For the study, the researchers used a series of computer models to simulate the early conditions on Charon that could have resulted in creating an internal ocean and potentially cryovolcanism, resulting in the southern hemisphere, known as Vulcan Planitia, being resurfaced from cryovolcanism. It is currently hypothesized that Charon collided with Pluto and one goal of this work was to ascertain if Charon first formed before the collision or after.

While only a portion of Charon's surface was briefly imaged by NASA's New Horizons spacecraft in July 2015, this limited dataset has provided planetary scientists with intriguing insights into its formation and evolution. This includes kilometers-high scarps that run along the moon's equator, with the southern hemisphere being more cratered than the northern hemisphere. In the end, the models estimated that Charon's subsurface ocean likely formed between 370 million and 400 million years ago and fully froze between 2.12 billion years ago and 2.2 billion years ago.

The study notes, "Crucially, in no simulation across any parameter studied so far did the ocean fully freeze in a timeframe consistent with massive cryovolcanic eruptions before 4 Gyr ago. These results strongly suggest that if ocean freezing is the cause of the resurfacing of Vulcan Planitia at 4 Gyr ago, the details of the impact matter."

Discovered in 1978, Charon is one of the most intriguing moons in the solar system due to being approximately half the diameter of Pluto, which is the largest known satellite relative to its parent body it's orbiting. For context, Earth's moon is approximately one-quarter the diameter of Earth. Several hypotheses regarding Charon's formation and evolution have been proposed, with the most recent being both Pluto and Charon collided billions of years ago, were stuck together, and eventually came apart and formed the two planetary bodies we see today.

Given the enormous distance from Earth at just under 3.2 billion miles, traveling to the Pluto system takes many years, with NASA's New Horizons taking more than 9.5 years to reach Pluto and Charon for its brief flyby in July 2015. This brief flyby provided scientists with enough data about Pluto and Charon that continues to be pored over today, with scientists continuing to learn more about this intriguing system and how both planetary bodies formed and evolved.

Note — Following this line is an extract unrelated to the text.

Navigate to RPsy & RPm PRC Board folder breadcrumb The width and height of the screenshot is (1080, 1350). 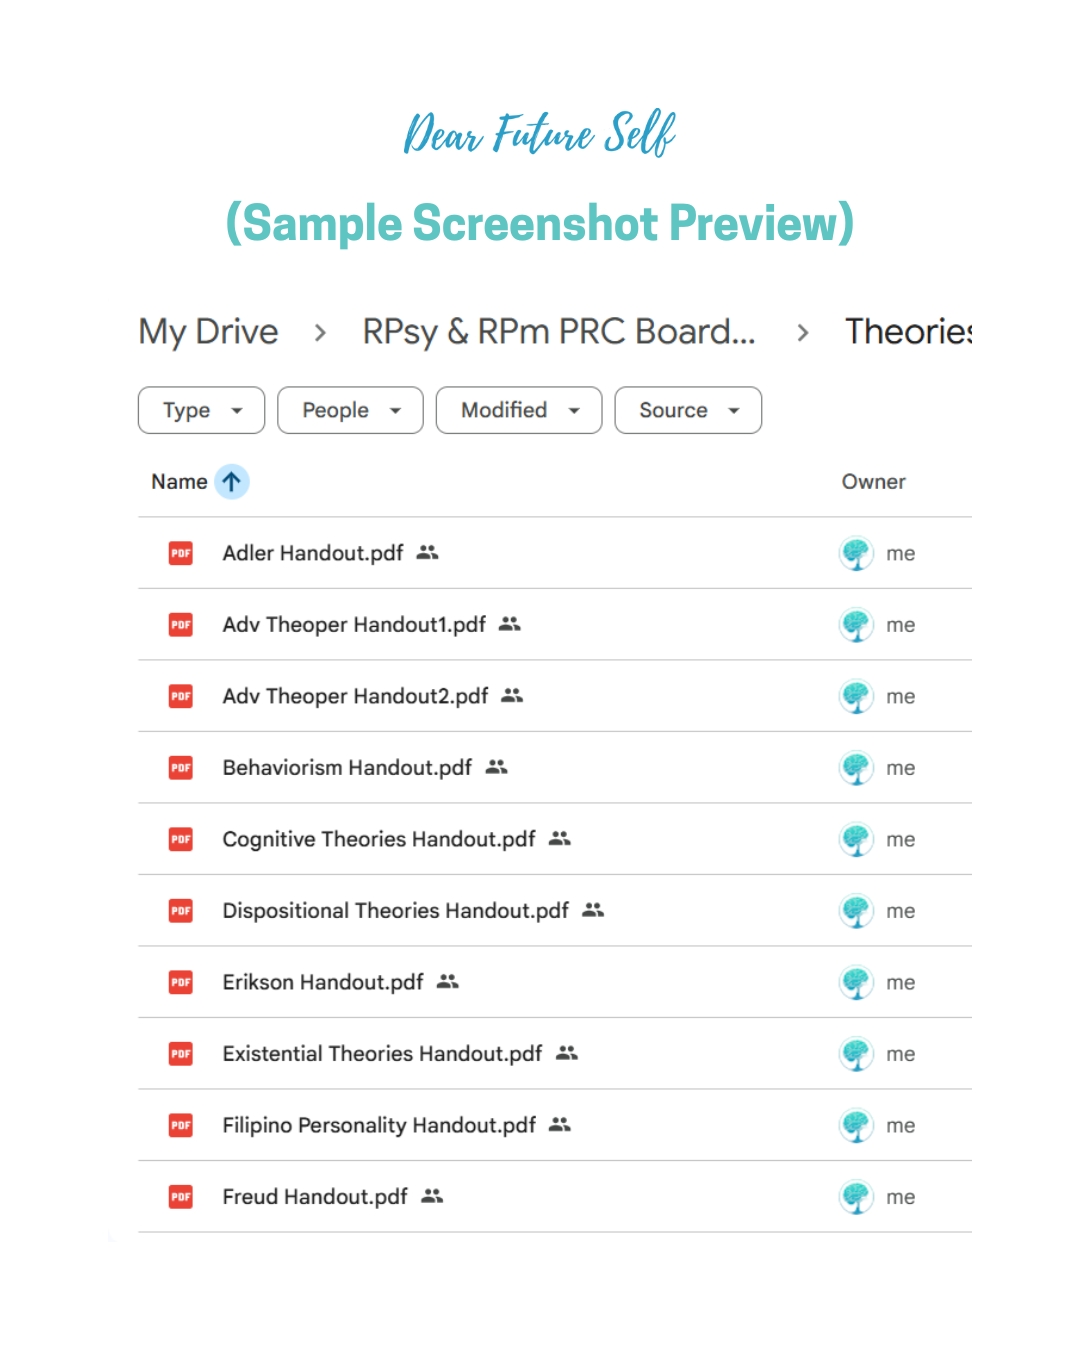[x=558, y=332]
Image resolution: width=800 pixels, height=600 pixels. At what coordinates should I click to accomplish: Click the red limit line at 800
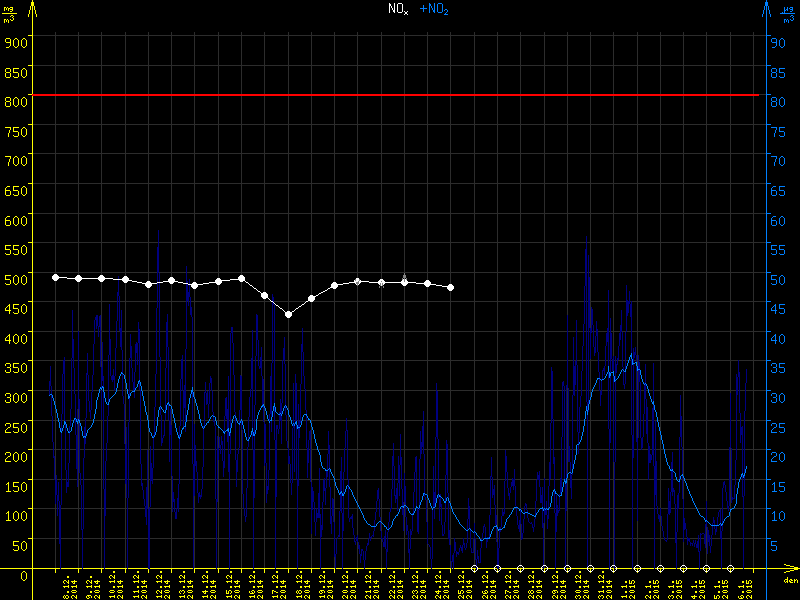[400, 95]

Both planetary bodies are part of the Kuiper Belt, which is a donut-shaped region of icy, rocky objects beyond the orbit of Neptune. While Pluto is the most well-known dwarf planet in the Kuiper Belt, other dwarf planets include Haumea, Makemake, and Eris.

While no follow-up missions to Pluto are currently being planned, are in development, ranging from an orbiter to a lander on Charon's surface. If a subsurface ocean on Charon is confirmed, even a frozen one, this could challenge our understanding of how planetary bodies form and evolve, especially so far from the sun.